Sunday, 28 October 2012

The Narrator’s Voice



We have so many choices when it comes to the narrative voice for a piece of fiction.  Should we use a first person narrative or a close third person? Can we have one point of view or should we include several? Is it still all right to have an omniscient narrator or has that totally gone out of fashion?
There is no simple answer and there is a sense in which each text needs the voice that is most appropriate to it. The art is in recognizing what that is and the craft is in getting it right.
In some ways the first person and the close third are more straightforward. They are reasonably easy to keep under control.
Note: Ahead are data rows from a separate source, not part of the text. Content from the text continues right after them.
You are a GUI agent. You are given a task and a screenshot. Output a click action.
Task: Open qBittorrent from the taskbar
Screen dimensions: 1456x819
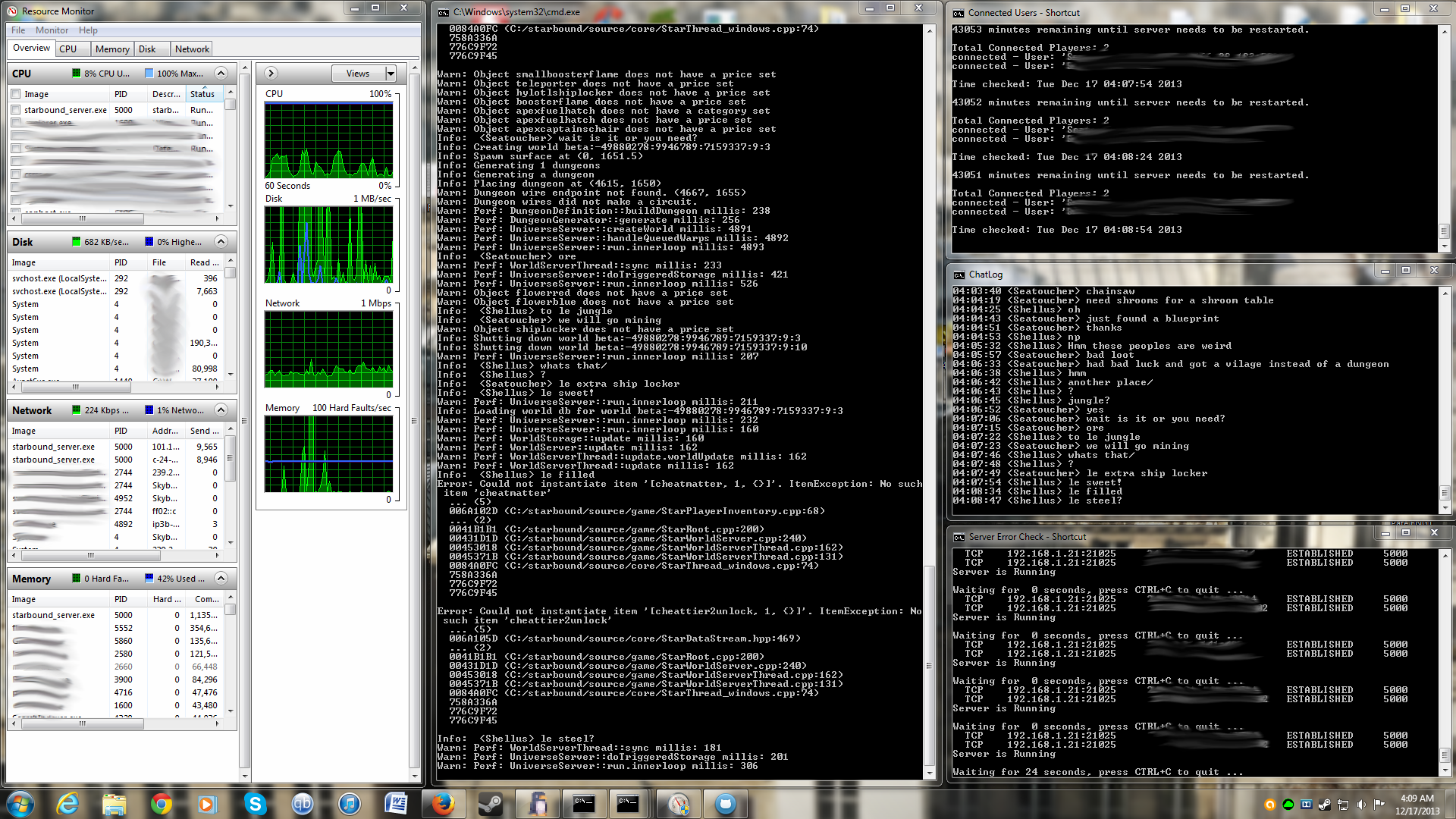tap(304, 804)
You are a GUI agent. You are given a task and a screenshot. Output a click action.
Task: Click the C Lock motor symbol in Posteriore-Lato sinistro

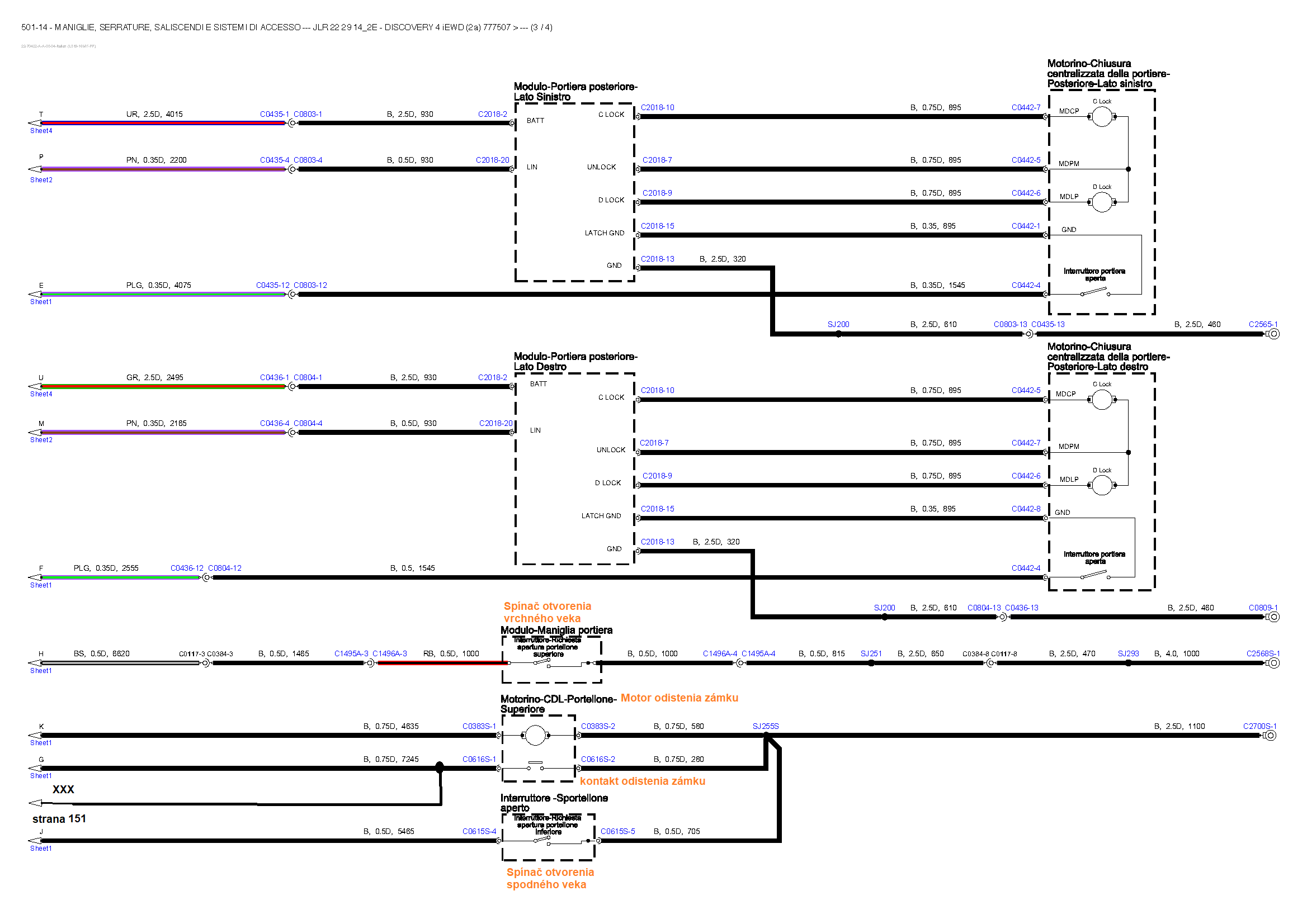pyautogui.click(x=1102, y=117)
We know fairly quickly when we’ve drifted away. It’s not too difficult getting them back in line. The voice of the piece will easily represent the viewpoint character and will have his or her personality.
“Who is seeing this?” I sometimes write on my students’ work.
This puzzles them. “The omniscient author, of course,” they reply.
But who is that? And how much will s/he reveal to the reader? How much does he or she actually know in any case? Rarely is the narrator actually the writer of the story.
The omniscient author can be intrusive or neutral. They can be distant from or near to the reader. They can have an overpowering personality or they can be unfathomable to the reader (but never to the author.) But the creator of the text needs to know exactly who it is. They also have to have a fair idea of who the reader is. A consistent voice will then emerge as the writer keeps both narrator and reader consistent.